Już w najbliższej kolejce Bundesligi naprzeciw siebie staną ekipy Bayernu Monachium oraz Eintrachtu Frankfurt. Będzie to okazja, by Robert Lewandowski świętował mały jubileusz.
Jak bowiem wyliczyli dziennikarze niemieckiego "Kickera", Polak ma aktualnie na koncie 298 punktów w klasyfikacji kanadyjskiej (bramki + asysty) w trakcie swojej gry w Bundeslidze. Zatem już tylko przyczynienie się do zdobycia dwóch bramek dzieli go od magicznej granicy 300 "oczek". Dotychczas strzelił on 228 goli oraz zanotował 70 asyst w trakcie gry dla Bayernu oraz Borussii Dortmund.

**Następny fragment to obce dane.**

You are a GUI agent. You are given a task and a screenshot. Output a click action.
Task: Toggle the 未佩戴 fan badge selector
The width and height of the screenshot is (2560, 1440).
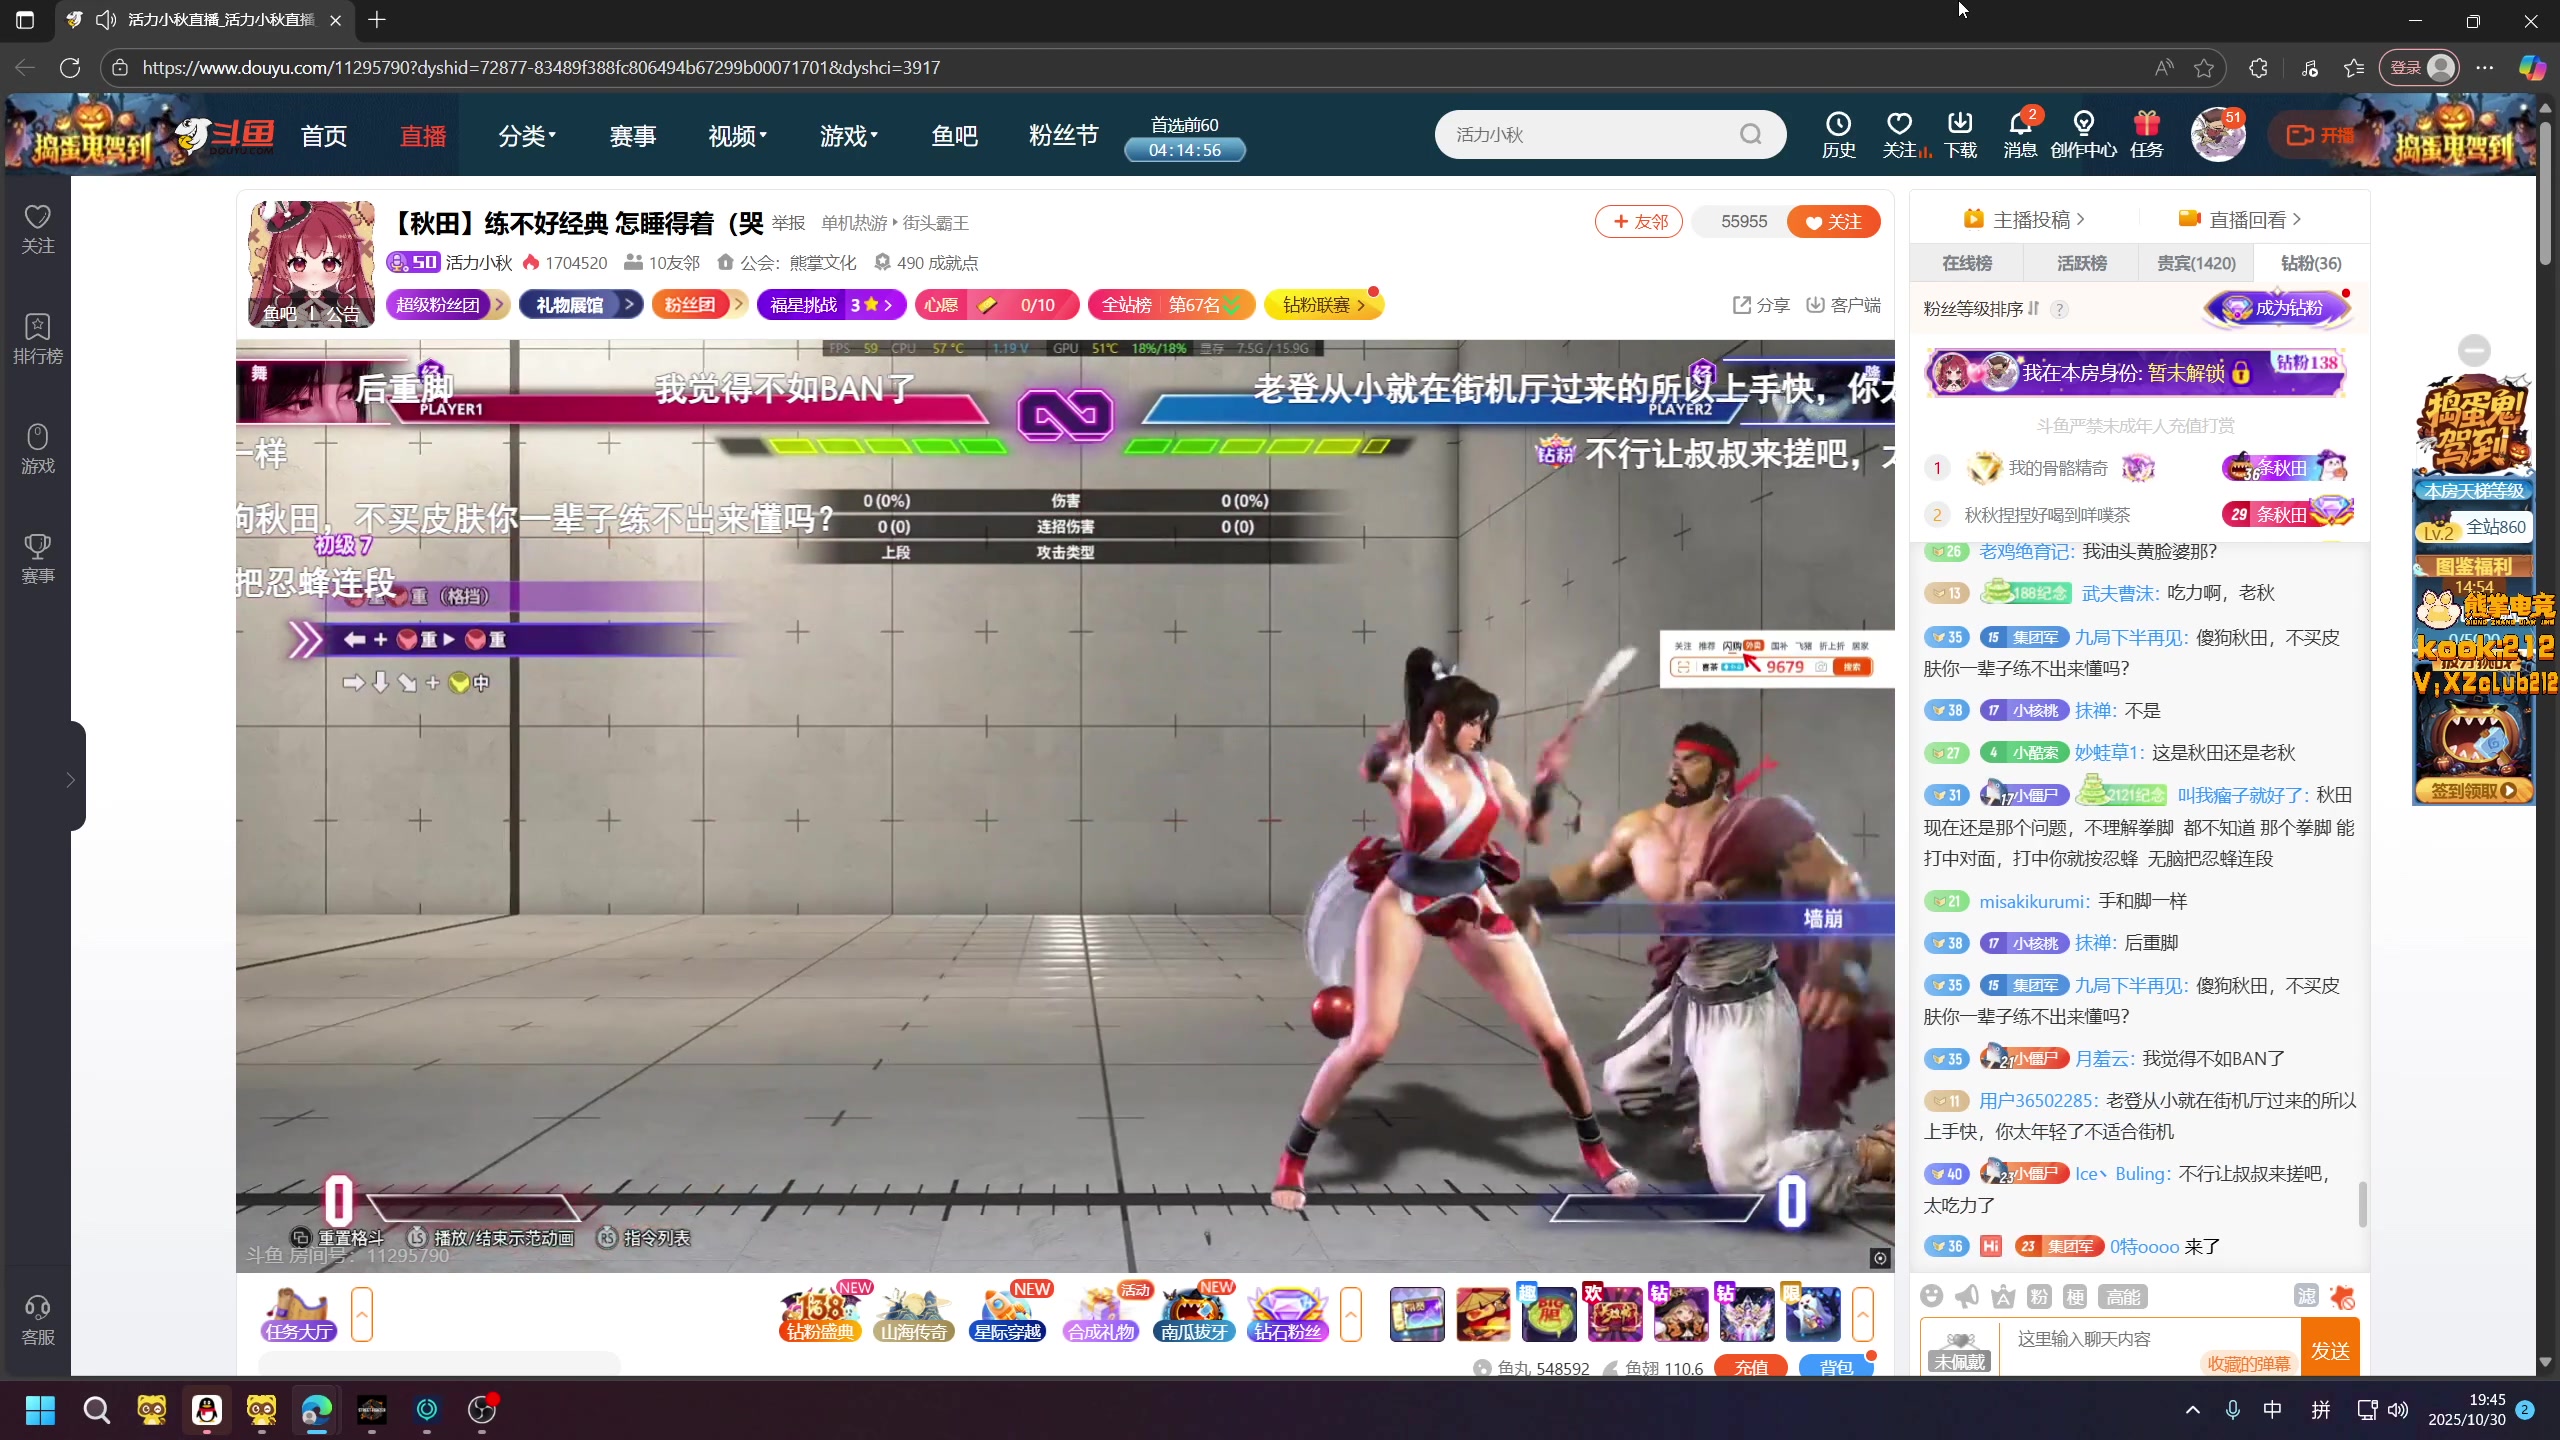click(x=1958, y=1352)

Pewnym ułatwieniem zadania dla kapitana reprezentacji Polski może być brak w szeregach rywali Davida Abrahama. Argentyńczyk jest bowiem jednym z obrońców, którzy dotychczas najbardziej dali się we znaki Lewandowskiemu (więcej TUTAJ).
ZOBACZ WIDEO: #dziejesiewsporcie: Robert Lewandowski założył maseczkę i... popełnił błąd. Celowo
Zaledwie trzy dni po meczu z Eintrachtem Bayern czeka natomiast hitowe starcie z Borussią Dortmund. Trener Hansi Flick podkreśla jednak, że drużyna jest w pełni skupiona na najbliższym rywalu. - Dortmund w ogóle nie ma znaczenia. Frankfurt to kolejny krok, który chcemy zrobić, po czym będziemy mogli zacząć myśleć o meczu we wtorek - powiedział na wirtualnej konferencji prasowej.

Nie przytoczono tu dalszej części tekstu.